#### Answer

$m=\left\{ -2-3i,-2+3i \right\}$

#### Work Step by Step

$\bf{\text{Solution Outline:}}$
To find the non real complex solutions of the given equation, $
m^2+4m+13=0
,$ use the properties of equality to express the given equation in the form $x^2+bx=c.$ Then complete the square by adding $\left(\dfrac{b}{2} \right)^2$ to both sides. Factor the left side then take the square root (Square Root Property) of both sides.

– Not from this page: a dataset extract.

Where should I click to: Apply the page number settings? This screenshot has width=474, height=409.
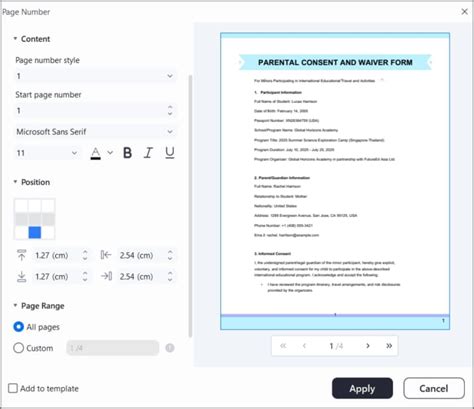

Then use the properties of radicals and use $i=\sqrt{-1}.$ Finally, simplify the radical and isolate the variable.
$\bf{\text{Solution Details:}}$
Using the properties of equality, in the form $x^2+bx=c,$ the given equation is equivalent to
\begin{array}{l}\require{cancel}
m^2+4m=-13
.\end{array}
In the equation above, $b=
4
.$ Substituting $b$ in the expression $\left( \dfrac{b}{2} \right)^2,$ then
\begin{array}{l}\require{cancel}
\left( \dfrac{4}{2} \right)^2
\\\\=
\left( 2 \right)^2
\\\\=
4
.\end{array}
Adding $\left(\dfrac{b}{2} \right)^2$ to both sides of the equation above to complete the square, the equation becomes
\begin{array}{l}\require{cancel}
m^2+4m+4=-13+4
\\\\
(m+2)^2=-9
.\end{array}
Taking the square root of both sides (Square Root Property), the equation above is equivalent to
\begin{array}{l}\require{cancel}
m+2=\pm\sqrt{-9}
.\end{array}
Using the Product Rule of radicals which is given by $\sqrt[m]{x}\cdot\sqrt[m]{y}=\sqrt[m]{xy},$ the equation above is equivalent to\begin{array}{l}\require{cancel}
m+2=\pm\sqrt{-1}\cdot\sqrt{9}
.\end{array}
Using $i=\sqrt{-1},$ the equation above is equivalent to
\begin{array}{l}\require{cancel}
m+2=\pm i\sqrt{9}
.\end{array}
Writing the radicand as an expression that contains a factor that is a perfect power of the given index and then extracting the root of that factor, the equation above is equivalent to
\begin{array}{l}\require{cancel}
m+2=\pm i\sqrt{(3)^2}
\\\\
m+2=\pm i(3)
\\\\
m+2=\pm 3i
.\end{array}
Using the properties of equality to isolate the variable, the equation above is equivalent to
\begin{array}{l}\require{cancel}
m=-2\pm 3i
.\end{array}
Hence, $
m=\left\{ -2-3i,-2+3i \right\}
.$